▶ **Selected excerpt**:
◆ ◆ ◆ ◆

Loyalty exists when an existing customer chooses to do business with you even when a cheaper, more convenient or even higher quality option is on offer from another company. Someone's decision to ignore a sale or promotion of another seems like irrational behavior. And that's because it is. The part of the brain that controls decision-making and behavior exists in the same part of the brain that controls feelings and emotions. The part of the brain that controls rational thought does not, in fact, control behavior. Someone's decision to stick with one company in the face of overwhelming rational proof of a better offer has more to do with the buyer than the seller. Loyalty is, in fact, not rational at all but a highly emotional state.
Lets look at Apple, for example. Well known for having a fiercely loyal customer base, the base model Macintosh laptop, the MacBook, starts at $1099. A Dell laptop with equivalent performance specs is $649. The Apple is 40% more expensive! And if you're willing to have a slightly smaller hard drive than the Mac, the cost for the Dell is only $499 - less than half the price! Everyone knows that Apples have less software available for them and fewer peripheral choices. And as a recent Mac convert, I can report that my decked out MacBook is slower than my old mid-level Dell. The decision to buy an Apple the first time is clearly far from rational. But the decision to remain loyal is a deeply personal and emotional decision. Owning a Dell says nothing about who I believe I am. But owning a Mac accurately reflects my self identity.
This means loyalty is more a factor of a company's ability to express a clear and honest sense of why they exist and what they believe about the world than simply the quality of what they do or make. The clearer that belief, the more attractive the company is to those with similar beliefs.
Apple is a company not built around a product -- it's build around a belief -- the desire to challenge the status quo. It is no accident that creative-types are drawn to the machines. Apple's ability to attract such a loyal customer base has less to do with their products and their "rational" benefits, and more to do with what the company stands for. Like a flag a loyal soldier follows into battle, Apple and their products stand as a symbol for a cause worth making sacrifices -- like paying a higher price.

◆ ◆ ◆ ◆

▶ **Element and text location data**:
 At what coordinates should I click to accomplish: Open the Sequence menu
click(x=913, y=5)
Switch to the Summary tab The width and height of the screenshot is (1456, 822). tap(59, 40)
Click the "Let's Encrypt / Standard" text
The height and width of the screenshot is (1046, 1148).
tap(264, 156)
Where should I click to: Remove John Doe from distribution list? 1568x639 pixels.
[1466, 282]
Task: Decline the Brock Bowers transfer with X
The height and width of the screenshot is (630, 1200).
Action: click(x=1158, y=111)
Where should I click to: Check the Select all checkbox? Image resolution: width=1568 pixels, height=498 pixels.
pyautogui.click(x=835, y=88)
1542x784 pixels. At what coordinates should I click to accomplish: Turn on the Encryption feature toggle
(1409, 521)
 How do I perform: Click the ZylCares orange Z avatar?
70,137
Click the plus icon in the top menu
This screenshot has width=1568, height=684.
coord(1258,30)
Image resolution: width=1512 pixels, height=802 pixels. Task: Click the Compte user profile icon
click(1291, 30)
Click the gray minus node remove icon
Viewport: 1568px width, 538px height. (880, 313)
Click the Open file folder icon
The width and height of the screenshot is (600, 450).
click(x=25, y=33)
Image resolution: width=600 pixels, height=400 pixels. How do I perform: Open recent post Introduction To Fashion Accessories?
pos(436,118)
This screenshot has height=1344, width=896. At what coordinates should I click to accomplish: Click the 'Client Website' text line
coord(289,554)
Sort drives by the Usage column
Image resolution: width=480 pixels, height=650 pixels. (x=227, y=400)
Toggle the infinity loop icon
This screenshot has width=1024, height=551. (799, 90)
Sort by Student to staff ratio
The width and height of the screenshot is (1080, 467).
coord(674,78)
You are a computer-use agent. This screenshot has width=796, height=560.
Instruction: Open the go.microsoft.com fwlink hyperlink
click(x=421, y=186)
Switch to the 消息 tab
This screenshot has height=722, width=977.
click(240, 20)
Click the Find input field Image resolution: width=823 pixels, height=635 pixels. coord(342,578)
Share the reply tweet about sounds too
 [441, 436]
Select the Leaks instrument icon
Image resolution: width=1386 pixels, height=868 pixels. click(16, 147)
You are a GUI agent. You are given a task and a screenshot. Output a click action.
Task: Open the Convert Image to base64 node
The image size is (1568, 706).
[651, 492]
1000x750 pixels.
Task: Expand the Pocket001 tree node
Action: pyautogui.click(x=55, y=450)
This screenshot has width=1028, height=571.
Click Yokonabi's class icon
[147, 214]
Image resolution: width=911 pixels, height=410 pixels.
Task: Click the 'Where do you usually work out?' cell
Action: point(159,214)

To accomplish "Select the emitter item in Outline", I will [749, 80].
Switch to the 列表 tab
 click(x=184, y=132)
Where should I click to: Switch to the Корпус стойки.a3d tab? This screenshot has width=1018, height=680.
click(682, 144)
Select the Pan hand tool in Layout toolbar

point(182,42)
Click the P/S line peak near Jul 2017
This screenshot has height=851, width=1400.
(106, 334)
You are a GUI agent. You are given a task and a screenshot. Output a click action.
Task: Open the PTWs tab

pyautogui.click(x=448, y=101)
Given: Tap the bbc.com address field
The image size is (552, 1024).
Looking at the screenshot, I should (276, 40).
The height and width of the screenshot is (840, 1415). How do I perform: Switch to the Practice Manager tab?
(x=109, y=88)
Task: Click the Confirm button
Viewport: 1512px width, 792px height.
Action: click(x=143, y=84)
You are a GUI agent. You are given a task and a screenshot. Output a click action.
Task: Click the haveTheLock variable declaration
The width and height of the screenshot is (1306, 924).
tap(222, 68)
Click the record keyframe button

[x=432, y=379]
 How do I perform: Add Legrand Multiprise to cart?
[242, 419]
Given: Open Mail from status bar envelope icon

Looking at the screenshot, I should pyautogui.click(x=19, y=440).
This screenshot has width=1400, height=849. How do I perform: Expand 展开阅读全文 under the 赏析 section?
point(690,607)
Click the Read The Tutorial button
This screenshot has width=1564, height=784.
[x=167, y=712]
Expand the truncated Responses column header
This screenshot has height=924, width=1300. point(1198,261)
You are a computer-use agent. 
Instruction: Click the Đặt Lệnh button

◆ ◆ ◆ ◆

▶ **Set exercise 1**: According to the passage on customer loyalty, why is loyalty an emotional state rather than a rational one? Answer in one to three sentences.
▶ **Set exercise 2**:
Answer these questions from the passage on customer loyalty:
(a) What is the starting price of the base model MacBook?
(b) What makes a company more attractive to those with similar beliefs?
(c) What belief is Apple described as being built around?

▶ **Finished answer 1**: The part of the brain that controls decision-making and behavior is the same part that controls feelings and emotions. The part that controls rational thought does not control behavior. So a choice to stay with one company despite a better offer comes from emotion, not reason.

▶ **Finished answer 2**:
(a) $1099.
(b) The clearer the company's belief, the more attractive it is to them.
(c) The desire to challenge the status quo.